* _Task description_: Please filter the material below, keeping every line that contains the string "micro", matched with case counting.

Entries provided START

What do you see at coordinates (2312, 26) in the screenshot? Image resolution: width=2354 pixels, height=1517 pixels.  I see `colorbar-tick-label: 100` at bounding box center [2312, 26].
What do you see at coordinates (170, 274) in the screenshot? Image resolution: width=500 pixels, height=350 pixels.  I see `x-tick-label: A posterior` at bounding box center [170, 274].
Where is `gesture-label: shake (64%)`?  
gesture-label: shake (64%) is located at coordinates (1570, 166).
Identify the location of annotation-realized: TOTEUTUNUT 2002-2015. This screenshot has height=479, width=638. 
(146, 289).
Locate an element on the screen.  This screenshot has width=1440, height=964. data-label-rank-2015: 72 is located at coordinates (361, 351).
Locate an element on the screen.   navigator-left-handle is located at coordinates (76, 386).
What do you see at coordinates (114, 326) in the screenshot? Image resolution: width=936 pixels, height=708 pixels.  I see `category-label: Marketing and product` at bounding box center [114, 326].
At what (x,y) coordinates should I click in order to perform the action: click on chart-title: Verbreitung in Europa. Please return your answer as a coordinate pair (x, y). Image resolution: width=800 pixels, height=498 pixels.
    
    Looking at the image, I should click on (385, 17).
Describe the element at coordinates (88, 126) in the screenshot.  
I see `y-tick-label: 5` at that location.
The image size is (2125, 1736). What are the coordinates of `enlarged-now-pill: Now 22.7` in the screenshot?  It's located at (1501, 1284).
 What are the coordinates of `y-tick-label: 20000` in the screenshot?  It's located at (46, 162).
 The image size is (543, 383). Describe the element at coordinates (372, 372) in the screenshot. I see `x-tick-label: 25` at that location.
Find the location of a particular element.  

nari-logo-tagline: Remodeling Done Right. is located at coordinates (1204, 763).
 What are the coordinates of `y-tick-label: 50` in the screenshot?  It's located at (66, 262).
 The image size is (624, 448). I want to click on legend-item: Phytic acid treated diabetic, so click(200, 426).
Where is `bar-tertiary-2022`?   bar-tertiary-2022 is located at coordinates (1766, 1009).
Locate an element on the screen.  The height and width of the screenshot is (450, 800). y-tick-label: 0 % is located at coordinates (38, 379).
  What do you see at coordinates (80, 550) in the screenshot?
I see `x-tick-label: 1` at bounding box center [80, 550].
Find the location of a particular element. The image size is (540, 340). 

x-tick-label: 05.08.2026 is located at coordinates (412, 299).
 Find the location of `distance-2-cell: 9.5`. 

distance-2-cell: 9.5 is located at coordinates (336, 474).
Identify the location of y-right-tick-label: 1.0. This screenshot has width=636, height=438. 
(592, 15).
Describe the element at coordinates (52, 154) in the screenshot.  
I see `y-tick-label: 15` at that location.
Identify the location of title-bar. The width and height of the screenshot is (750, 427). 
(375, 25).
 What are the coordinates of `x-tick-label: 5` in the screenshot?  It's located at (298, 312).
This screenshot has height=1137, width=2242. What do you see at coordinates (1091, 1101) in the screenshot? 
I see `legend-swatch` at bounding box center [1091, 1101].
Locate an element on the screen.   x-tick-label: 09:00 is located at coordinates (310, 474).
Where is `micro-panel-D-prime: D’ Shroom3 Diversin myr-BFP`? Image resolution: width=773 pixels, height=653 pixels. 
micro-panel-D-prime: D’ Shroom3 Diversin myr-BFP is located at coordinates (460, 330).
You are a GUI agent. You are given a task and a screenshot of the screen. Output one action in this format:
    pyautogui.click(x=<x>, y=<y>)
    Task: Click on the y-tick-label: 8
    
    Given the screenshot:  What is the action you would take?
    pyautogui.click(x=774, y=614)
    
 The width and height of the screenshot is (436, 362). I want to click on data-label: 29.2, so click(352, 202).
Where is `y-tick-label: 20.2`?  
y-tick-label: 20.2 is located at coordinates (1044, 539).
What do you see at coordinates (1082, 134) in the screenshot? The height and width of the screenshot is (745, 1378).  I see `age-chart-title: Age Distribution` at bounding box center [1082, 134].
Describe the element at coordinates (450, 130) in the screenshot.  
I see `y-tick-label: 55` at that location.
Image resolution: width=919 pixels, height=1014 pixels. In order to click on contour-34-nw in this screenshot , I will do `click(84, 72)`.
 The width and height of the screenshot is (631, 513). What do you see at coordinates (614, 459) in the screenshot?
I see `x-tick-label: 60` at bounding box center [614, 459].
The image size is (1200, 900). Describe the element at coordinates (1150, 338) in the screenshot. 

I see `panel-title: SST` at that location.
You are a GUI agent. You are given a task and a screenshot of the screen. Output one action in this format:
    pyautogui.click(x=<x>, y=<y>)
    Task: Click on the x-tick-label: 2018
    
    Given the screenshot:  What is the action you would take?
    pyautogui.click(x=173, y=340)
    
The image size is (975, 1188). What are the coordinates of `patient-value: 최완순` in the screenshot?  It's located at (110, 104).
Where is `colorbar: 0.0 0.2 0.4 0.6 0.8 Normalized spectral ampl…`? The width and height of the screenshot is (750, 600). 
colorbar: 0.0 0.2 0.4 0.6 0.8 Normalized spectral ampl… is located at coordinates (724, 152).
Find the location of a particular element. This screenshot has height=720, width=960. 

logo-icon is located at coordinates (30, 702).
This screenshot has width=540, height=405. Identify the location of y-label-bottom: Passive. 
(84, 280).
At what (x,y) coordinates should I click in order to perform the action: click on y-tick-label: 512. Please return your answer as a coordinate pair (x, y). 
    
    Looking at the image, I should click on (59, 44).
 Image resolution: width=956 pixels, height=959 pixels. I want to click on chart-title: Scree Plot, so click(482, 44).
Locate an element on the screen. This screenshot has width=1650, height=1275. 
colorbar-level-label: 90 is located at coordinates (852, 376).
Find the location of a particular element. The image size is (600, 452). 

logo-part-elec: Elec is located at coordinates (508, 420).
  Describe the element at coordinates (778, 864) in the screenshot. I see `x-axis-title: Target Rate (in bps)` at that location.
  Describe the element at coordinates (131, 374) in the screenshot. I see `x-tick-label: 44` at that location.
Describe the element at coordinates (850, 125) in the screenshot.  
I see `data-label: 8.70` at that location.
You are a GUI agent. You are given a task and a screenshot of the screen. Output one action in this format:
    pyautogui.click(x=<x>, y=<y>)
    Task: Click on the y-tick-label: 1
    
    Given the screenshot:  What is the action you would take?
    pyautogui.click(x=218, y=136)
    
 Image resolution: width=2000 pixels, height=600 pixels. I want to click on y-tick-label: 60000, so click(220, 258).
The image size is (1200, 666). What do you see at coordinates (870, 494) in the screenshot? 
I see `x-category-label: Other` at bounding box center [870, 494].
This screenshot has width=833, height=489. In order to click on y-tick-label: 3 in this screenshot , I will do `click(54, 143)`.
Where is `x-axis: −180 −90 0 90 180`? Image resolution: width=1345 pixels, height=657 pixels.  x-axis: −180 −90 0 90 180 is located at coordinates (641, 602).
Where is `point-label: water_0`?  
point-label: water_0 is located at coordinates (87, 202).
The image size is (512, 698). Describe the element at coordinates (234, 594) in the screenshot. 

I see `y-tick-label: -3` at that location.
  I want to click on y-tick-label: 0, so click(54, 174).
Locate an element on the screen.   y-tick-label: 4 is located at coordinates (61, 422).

Entries provided END

* _Response to the task_:
Where is `micro-panel-D-prime: D’ Shroom3 Diversin myr-BFP`? Image resolution: width=773 pixels, height=653 pixels. 
micro-panel-D-prime: D’ Shroom3 Diversin myr-BFP is located at coordinates (460, 330).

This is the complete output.